Even without Carroll's skillful fusion of reality and fantasy--or should we say, if it wasn't for it?--he would be acknowledged as a writer of New Yorker caliber whose acute observations about men, women and their relationships radiate poignant truths. Think of any writer who's picked up a genius award or Pulitzer for their collection of minutely observed short stories of domestic intimacy... Carroll is better than them. Trust me. Carroll's novels begin in stark, urbane daylight. But gradually--and subversively--they make a gentle 180-degree turn, until by the novel's end we are inhabiting a haunting modern fairy tale, unrecognizable from the world where we began.
In Carroll's masterpiece, Sleeping in Flame, what begins as a brooding, witty and bittersweet novel--think Paul Auster or Haruki Murakami--about a film actor and his desire for the beautiful and androgynous Maris York, has, by its end, traversed a world of shamans and sea monsters in an astonishing reworking of the Grimm tale "Rumpelstiltskin." In White Apples, his latest novel, gone is Carroll's distinctive, first-person narrative. He plunges us into the surreal almost immediately as Carroll's philandering bastard of a hero, Vincent Ettrich, discovers that he is dead and has come back to life, though he's not sure why; neither does he remember the events leading to his death. Things are further complicated when his great love, Isabelle, arrives from Vienna--Carroll's eternal city. Isabelle is a typical Carroll heroine--complex and absolutely enchanting. And she's pregnant, with Vincent's child. A further series of bizarre twists propel him on a courageous journey of earth-shattering importance, where the alignment of the cosmos is at stake. As usual, a parallel universe unravels as the story progresses; Carroll's novels become entwined in dream worlds, alien worlds and reincarnated lives, and Vincent's life acquires an epic, even heroic dimension.
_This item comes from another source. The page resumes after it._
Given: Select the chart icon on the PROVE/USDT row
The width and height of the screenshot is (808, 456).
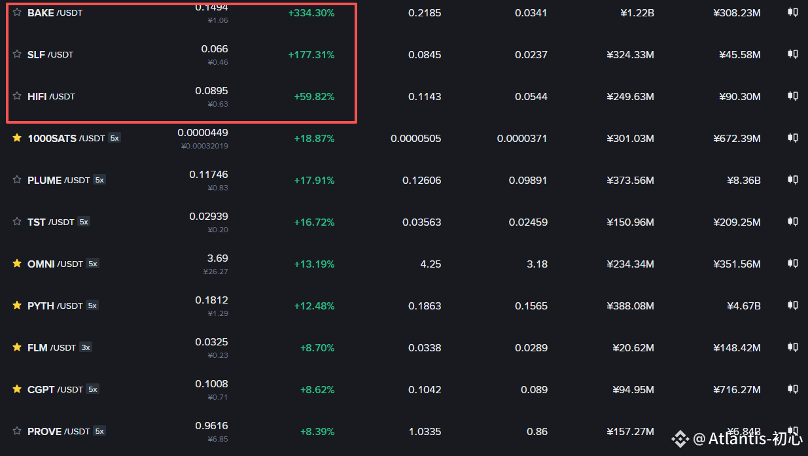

This is vintage Carroll: ingeniously plotted, richly metaphorical and metaphysical with a seditious and very witty take on reality. Magic is everywhere in his universe, a universe I'm very comfortable revisiting. The truth about Carroll is that he's a magic realist who plunders our unconscious for profound emotional truths. He's been compared to Calvino, Dostoyevsky and even Jim Carrey. A dear friend joked to me that if Carroll Latinized his name and titled his novels The Saucy Pantaloons of Alfredo García he would instantly find an American audience fond of literary exoticism.